AN injured mother Roe Deer and her two young fawns at Malham Tarn were stunningly filmed in the first of a new television series on the Yorkshire Dales and North York Moors.

There were also dippers, curlews, grey wagtails and fittingly, a nest of ravens, seeing as the narrator of Yorkshire - a Year in the Wild, currently being shown on Channel Five, is Sean Bean, Ned Stark in Game of Thrones.

The ravens, jammed into a nest near Ingleborough, managed to survive a harsh spring. The largest of the crow family, with a wing span of four feet when mature, and about the same size as a buzzard, their parents, Bean suggested, may even feed them on dead crow - a victim of last Spring’s harsh weather.

Wildlife officer at the Yorkshire Dales National Park Authority, Ian Court, helped with some of the filming of the four part series, which follows the Dales and the Moors over the four seasons, and says he has so far been very impressed. He helped film makers in their location of the ravens, the nesting sites of which are kept low key, as they are sensitive to over inquisitive sight-seers. Ravens, says Ian, are said to be the most intelligent of the crow family, and at this time of the year, will already be bringing up their young. They are, he says, carrion eaters, taking among other things, dead rabbit.

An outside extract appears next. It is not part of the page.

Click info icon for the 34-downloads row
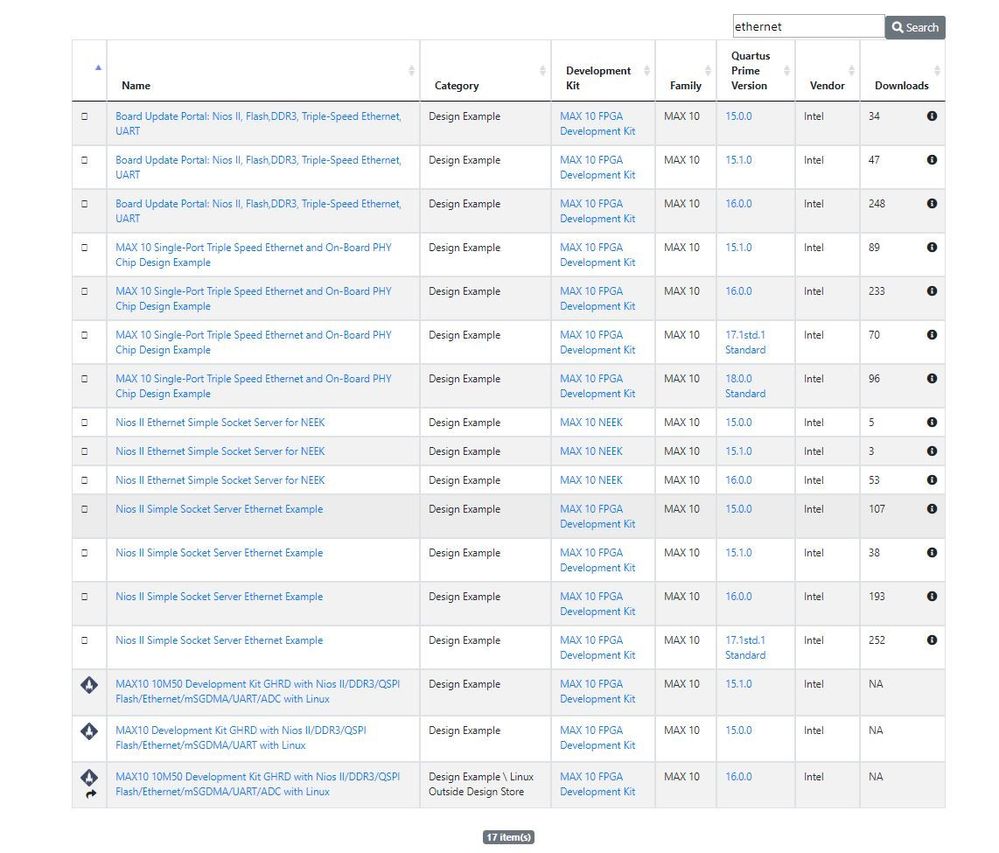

Although he had nothing to do with the locating of the Roe Deer, Malham Tarn being part of the National Trust, the deer are present in other parts of the park, although they do tend to keep to wooded areas. And for anyone over concerned about the future of the young deer and their susceptibility to predators, Ian says fox will take the newborn deer, but only when they are very young. Once they reach the age of the deer in the film, they are are unlikely to fall victim of a passing fox. “It is only when they are very small, or weak and injured, not when they reach the size they were in the film,” he said.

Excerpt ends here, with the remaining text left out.